Mitsubishi to Start Trails of Compact LNG Station in Hokkaido

Mitsubishi Corp and Air Water will next month start trails in Hokkaido of a compact LNG filling station that can be used in space-limited logistics facilities, Mitsubishi said on October 27. It will be used to fuel heavy LNG-powered trucks.

“This is the first portable filling system in Japan and the world's first off-grid power-generation system capable of fuelling trucks with LNG even during power outages,” Mitsubishi said. “Furthermore, by circulating hot water through its waste-heat recovery mechanism, the system can help to prevent freezing problems associated with LNG operations in cold or highly humid regions.”
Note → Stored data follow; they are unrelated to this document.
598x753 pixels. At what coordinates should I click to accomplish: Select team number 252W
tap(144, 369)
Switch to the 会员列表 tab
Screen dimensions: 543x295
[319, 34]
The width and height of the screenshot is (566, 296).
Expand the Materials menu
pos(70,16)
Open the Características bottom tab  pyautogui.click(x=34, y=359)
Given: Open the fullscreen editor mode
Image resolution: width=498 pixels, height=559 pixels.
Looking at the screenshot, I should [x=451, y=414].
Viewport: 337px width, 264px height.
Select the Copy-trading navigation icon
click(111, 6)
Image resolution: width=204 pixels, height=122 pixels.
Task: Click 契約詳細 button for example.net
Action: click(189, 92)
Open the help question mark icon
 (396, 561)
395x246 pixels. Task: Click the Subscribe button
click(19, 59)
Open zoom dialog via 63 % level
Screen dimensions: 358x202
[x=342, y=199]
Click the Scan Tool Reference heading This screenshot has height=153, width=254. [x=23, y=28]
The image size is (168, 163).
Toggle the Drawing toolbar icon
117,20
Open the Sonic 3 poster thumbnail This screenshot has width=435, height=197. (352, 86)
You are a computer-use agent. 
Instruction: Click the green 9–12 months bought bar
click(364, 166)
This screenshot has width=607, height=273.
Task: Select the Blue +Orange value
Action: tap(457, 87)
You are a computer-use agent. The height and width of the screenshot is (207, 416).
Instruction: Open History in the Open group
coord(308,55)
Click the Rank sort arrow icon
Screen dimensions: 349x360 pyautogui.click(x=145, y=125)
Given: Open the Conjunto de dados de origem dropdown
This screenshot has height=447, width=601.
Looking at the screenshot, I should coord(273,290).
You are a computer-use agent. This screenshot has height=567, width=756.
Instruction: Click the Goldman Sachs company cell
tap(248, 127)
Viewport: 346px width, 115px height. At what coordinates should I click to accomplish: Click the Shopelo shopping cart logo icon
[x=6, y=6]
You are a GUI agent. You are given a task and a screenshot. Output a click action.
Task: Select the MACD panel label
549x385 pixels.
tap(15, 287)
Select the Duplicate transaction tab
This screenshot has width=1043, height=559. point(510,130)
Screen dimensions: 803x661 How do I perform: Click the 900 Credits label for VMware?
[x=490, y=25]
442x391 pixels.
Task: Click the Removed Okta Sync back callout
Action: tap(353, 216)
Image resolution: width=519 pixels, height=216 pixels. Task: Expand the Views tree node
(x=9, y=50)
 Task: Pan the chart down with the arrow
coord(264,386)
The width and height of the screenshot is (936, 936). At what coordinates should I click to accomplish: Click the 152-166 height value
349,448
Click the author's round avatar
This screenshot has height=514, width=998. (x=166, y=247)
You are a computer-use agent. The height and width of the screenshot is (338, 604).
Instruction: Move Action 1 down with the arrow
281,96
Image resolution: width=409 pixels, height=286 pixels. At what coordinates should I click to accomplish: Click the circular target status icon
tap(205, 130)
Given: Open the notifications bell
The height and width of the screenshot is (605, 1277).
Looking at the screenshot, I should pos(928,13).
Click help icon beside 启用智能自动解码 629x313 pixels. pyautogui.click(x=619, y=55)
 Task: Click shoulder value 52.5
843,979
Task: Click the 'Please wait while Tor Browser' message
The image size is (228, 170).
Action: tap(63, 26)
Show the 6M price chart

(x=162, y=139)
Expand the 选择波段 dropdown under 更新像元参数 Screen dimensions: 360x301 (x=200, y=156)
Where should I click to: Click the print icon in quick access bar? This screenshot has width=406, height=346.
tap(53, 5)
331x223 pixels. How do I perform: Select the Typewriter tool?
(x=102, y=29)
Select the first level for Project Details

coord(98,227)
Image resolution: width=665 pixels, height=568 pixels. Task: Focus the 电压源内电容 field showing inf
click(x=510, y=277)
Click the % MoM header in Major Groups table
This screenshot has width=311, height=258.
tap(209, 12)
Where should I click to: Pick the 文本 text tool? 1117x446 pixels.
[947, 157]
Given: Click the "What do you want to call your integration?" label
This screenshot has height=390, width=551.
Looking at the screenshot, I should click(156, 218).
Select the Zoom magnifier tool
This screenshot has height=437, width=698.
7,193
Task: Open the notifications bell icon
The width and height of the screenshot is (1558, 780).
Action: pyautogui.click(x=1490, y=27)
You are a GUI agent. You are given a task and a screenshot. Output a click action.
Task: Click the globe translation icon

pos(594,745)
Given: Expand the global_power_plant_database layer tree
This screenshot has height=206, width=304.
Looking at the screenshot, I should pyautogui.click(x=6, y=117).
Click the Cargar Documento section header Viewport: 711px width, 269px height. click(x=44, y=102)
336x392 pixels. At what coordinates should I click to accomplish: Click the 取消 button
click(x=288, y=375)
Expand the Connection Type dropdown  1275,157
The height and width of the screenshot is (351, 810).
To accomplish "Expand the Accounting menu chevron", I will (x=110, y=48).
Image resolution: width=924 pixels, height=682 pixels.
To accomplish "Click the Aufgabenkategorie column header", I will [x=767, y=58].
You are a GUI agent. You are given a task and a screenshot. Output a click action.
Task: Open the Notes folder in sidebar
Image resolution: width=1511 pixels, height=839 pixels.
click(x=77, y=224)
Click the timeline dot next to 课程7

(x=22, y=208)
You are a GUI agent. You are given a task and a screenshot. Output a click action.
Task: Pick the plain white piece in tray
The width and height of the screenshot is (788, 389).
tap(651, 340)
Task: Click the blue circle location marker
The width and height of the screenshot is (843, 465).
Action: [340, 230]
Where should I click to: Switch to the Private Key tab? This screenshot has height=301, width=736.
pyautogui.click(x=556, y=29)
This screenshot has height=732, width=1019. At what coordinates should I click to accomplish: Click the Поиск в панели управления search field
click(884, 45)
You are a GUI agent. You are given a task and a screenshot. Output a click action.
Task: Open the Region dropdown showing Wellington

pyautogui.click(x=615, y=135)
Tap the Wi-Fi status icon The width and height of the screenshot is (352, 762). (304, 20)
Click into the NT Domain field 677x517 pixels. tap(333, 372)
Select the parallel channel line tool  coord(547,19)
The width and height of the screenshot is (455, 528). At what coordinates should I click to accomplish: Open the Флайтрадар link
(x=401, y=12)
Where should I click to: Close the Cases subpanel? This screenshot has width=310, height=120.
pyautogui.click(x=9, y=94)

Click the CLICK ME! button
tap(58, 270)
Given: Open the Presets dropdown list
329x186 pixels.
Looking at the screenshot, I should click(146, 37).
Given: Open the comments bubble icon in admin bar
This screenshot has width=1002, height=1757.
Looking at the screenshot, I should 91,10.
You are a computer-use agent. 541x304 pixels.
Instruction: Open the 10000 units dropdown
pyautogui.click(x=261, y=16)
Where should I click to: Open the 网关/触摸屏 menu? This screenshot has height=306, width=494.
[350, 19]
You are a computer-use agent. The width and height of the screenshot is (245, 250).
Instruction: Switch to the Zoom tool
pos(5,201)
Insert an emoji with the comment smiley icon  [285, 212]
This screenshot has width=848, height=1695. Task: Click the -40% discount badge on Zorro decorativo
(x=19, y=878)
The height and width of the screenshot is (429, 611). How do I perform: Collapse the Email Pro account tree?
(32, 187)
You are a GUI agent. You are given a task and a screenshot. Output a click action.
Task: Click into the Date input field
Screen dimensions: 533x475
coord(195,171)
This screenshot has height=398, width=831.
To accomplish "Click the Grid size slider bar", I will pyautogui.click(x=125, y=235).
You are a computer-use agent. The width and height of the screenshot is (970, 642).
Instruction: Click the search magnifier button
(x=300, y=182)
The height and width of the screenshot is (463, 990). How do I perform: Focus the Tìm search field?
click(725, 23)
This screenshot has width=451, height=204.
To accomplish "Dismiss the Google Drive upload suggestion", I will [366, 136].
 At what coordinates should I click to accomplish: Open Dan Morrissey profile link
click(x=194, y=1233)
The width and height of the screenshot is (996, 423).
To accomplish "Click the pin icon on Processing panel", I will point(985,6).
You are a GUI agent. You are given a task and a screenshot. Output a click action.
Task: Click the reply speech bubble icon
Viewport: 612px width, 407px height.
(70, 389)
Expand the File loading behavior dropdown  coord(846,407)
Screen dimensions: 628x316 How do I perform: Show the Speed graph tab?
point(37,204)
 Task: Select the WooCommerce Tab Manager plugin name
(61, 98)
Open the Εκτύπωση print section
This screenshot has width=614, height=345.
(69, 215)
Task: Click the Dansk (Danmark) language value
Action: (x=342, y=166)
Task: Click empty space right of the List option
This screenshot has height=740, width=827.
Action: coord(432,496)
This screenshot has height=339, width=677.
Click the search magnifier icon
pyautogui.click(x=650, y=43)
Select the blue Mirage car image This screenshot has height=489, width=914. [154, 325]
The Hokkaido facility will be used to fuel three heavy LNG trucks, one manufactured by Isuzu Motors and the other two by an Italian firm. “With the cooperation of Hokkaido Electric Power, the partners plan to assess the system’s overall effectiveness and how much it can reduce CO2 emissions and fuels costs typically generated by heavy trucks,” Mitsubishi said, adding the results of the tests will help determine whether or not to make the system commercially available.

The compact filling station is 3.3 x 12 m in size, covering the same space used for parking a heavy truck, according to Mitsubishi. The plan is to make each station capable of fuelling more than 60 trucks/day.

Heavy trucks fuelled by LNG are not currently in commercial use in Japan. Most of the heavy trucks on Japan’s roads run on diesel, and there are growing concerns about the need to reduce their CO2 emissions. According to Mitsubishi, unlike trucks powered by electric batteries or fuel cells, LNG-fuelled trucks have range in excess of 1,000 km, and tests have already shown them to be capable of cutting CO2 emissions by more than 10% when compared to diesel-fuelled trucks.

The companies are also considering ways to further reduce CO2 emissions in the future, including by using CO2-free LNG, Mitsubishi said.

“This joint project represents a meaningful step towards our transition to cleaner energies, and both partners are confident that it can help to realise low-carbon or carbon-free societies in the future,” Mitsubishi said. The companies are aiming to install this system in locations throughout Japan by mid-2020s.